- **DATA SUPPLIED**:
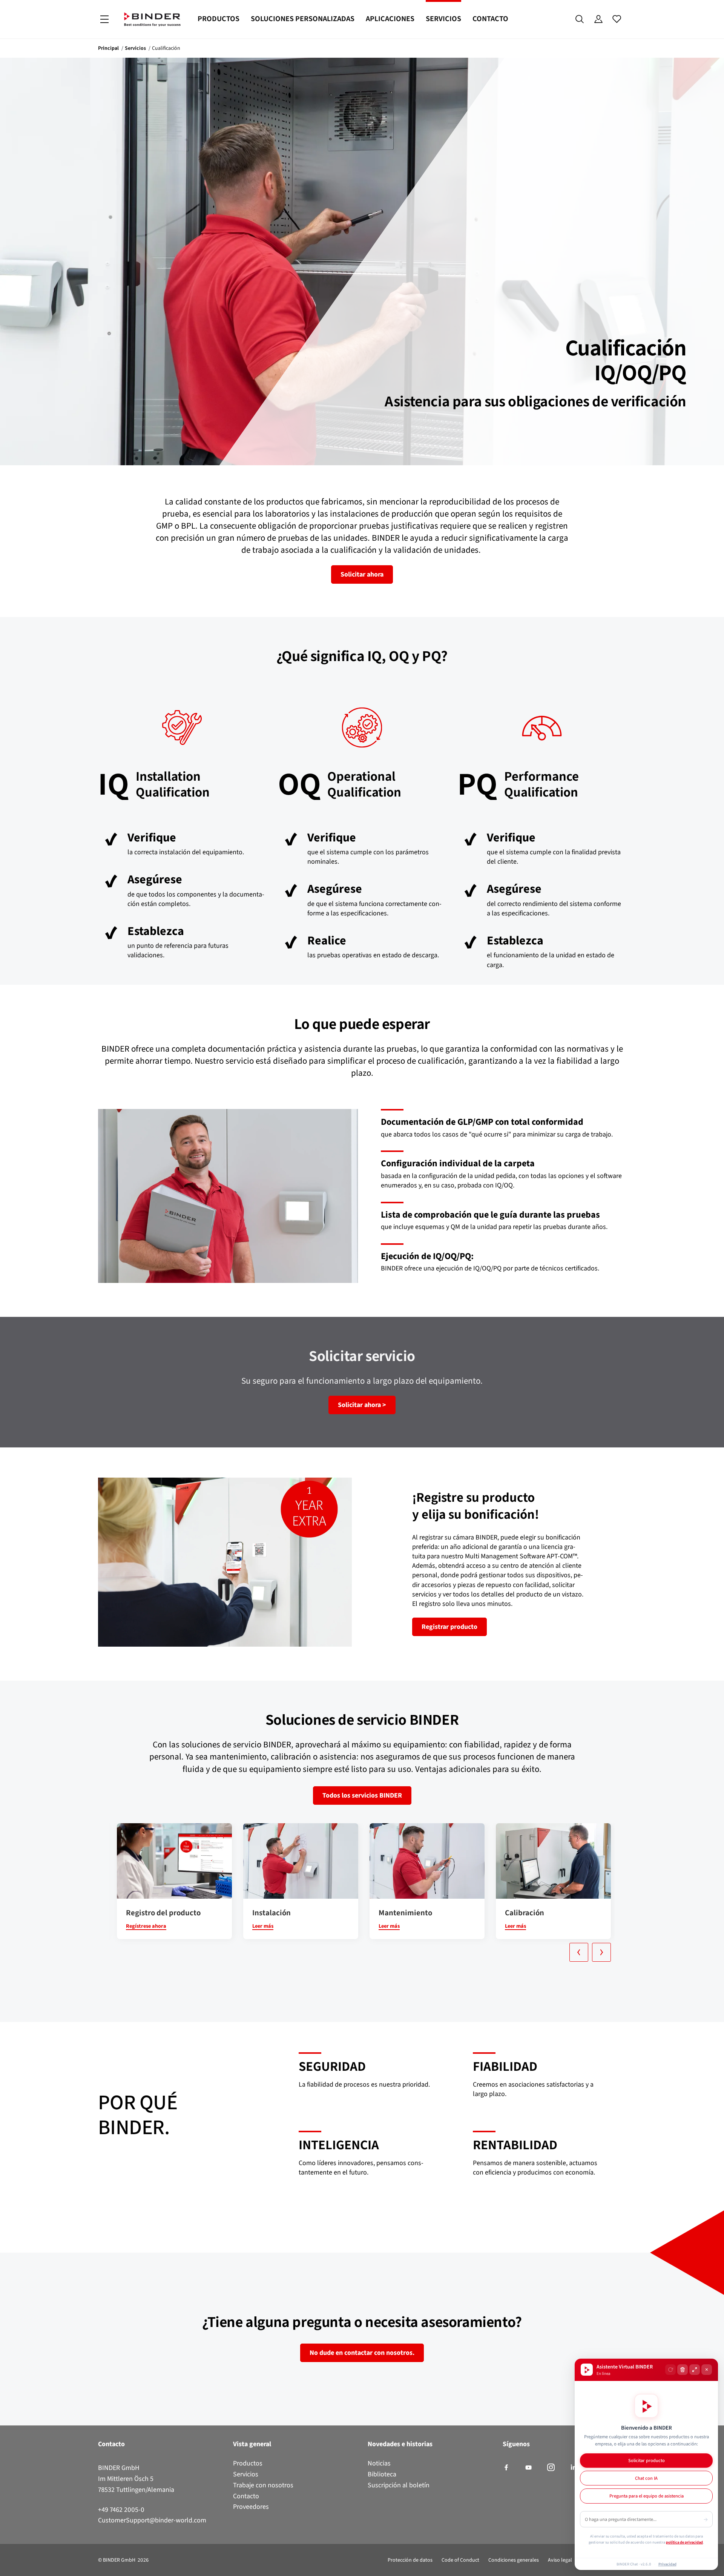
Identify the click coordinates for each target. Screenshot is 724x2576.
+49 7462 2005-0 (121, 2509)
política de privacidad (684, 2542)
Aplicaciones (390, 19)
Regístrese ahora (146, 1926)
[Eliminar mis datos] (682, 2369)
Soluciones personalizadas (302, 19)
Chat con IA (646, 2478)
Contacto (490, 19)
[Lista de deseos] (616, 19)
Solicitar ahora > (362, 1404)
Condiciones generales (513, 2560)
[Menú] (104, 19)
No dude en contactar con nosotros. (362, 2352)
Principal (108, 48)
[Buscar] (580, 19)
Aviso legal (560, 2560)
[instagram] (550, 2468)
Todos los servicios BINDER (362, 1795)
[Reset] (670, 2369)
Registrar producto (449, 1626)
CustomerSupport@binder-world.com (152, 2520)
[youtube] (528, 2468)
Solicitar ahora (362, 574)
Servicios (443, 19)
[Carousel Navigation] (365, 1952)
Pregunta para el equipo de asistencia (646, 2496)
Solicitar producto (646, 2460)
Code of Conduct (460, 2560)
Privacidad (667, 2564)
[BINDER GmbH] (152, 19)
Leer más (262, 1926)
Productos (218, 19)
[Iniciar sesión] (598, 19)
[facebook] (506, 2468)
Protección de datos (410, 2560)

- **ACTIVITY**: Copy out every line from the data above in which the word "datos" occurs.

- **TASK ANSWER**:
[Eliminar mis datos] (682, 2369)
Protección de datos (410, 2560)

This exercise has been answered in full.